§ Text provided:
● ● ● ● ●

In my junior year in high school, I got an expensive zip-down velour sweater for Christmas. My mom drove all of the way to St. Louis, Missouri, to find the high-end brand that made them. I proudly wore it to the first day of school after our holiday break, only to see nearly every boy in my class wearing one. Thud, I never wanted to put it on again.
The irritating thing was my school mates were wearing cheap knock offs, not the genuine article like mine.
It reminds me of real estate tech platforms these days.
Sorting out the wannabes from the real deal can be tricky.
When Keller Williams tech guru Josh Team was asked at Inman Connect how many engineers he employs to build its tech platform, he said that 75 people “touch code”. The question was a way to sort out truth from trumped up promises.
Gary Keller, on stage the next day, was fuzzy about details of his budding real estate platform when he sketched out his ideas on a flipchart. He used the discussion mostly to identify good and evil platforms with the promise of a powerful KW reveal later this year.
Credit Keller for bringing the issue into the real estate news trending sphere, before we all got distracted by sales of homes with too much cat urine.
In Re/Max’s second quarter earnings call last week, CEO Adam Contos announced that his company is developing “an online platform that will deliver substantial value to consumers and allow Re/Max agents to connect with homebuyers and sellers in a more meaningful way.”
The new Re/Max agent tech platform will be built by booj — which stands for “be original or be jealous” — a Denver-based startup that Re/Max acquired earlier this year.
Keen on boasting of its cool culture, the Denver tech company builds “dynamic” real estate websites.
At Inman Connect last month, Compass announced a technology platform that it would license outside its own agent network, starting with Boston-based Leading Edge Real Estate. The deal fell apart in a week, but Compass agents swear by what they have seen so far.
Ten years ago when I started an ebook business, the term “platform” was a necessary slide to any startup fundraising deck. Everybody either touted they had a platform or were building one, and most were not and never did. The exception, of course, was the beast of the platform world Amazon.
“Who has the best platform in real estate?”
I posted that question on our Inmanville Facebook group last week.
The post stirred up a rousing debate about the best and worst platforms. All of the likely suspects, and many more, were mentioned including Windermere’s Moxi, Realogy’s Zip, Brevity, eXp Realty, Redfin and Commissions, Inc.

● ● ● ● ●

§ Data lines:
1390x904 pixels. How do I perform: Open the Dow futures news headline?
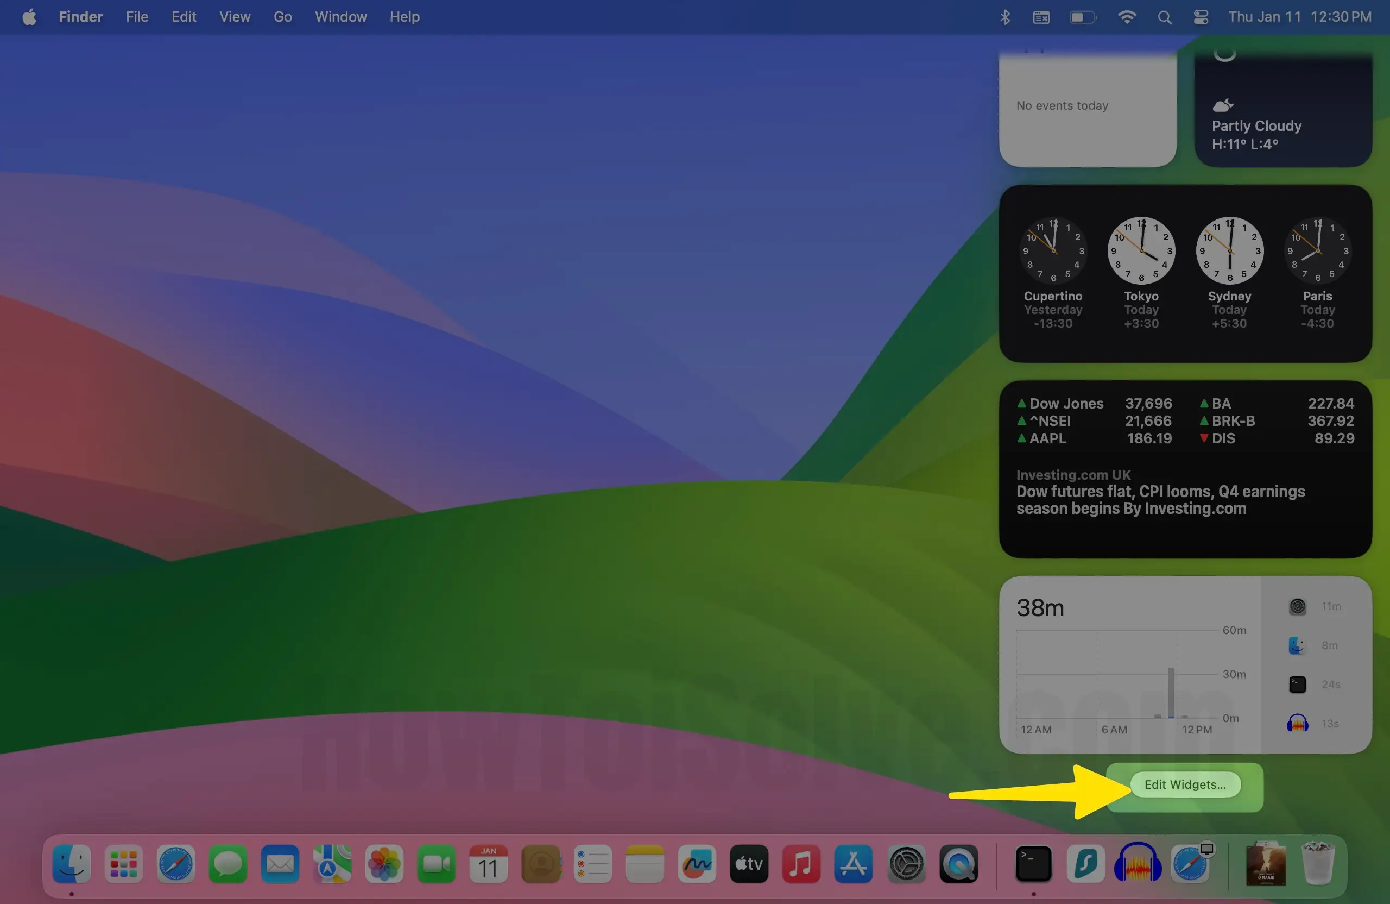coord(1160,500)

● ● ● ● ●

§ Short problem A:
Reproduce the part of the article on real estate tech platforms that opens with the words containing "The irritating thing" and closes with "later this year.".
§ Short problem B:
In the article on real estate tech platforms, what does the name booj stand for?

§ Solution A:
The irritating thing was my school mates were wearing cheap knock offs, not the genuine article like mine.
It reminds me of real estate tech platforms these days.
Sorting out the wannabes from the real deal can be tricky.
When Keller Williams tech guru Josh Team was asked at Inman Connect how many engineers he employs to build its tech platform, he said that 75 people “touch code”. The question was a way to sort out truth from trumped up promises.
Gary Keller, on stage the next day, was fuzzy about details of his budding real estate platform when he sketched out his ideas on a flipchart. He used the discussion mostly to identify good and evil platforms with the promise of a powerful KW reveal later this year.

§ Solution B:
It stands for "be original or be jealous."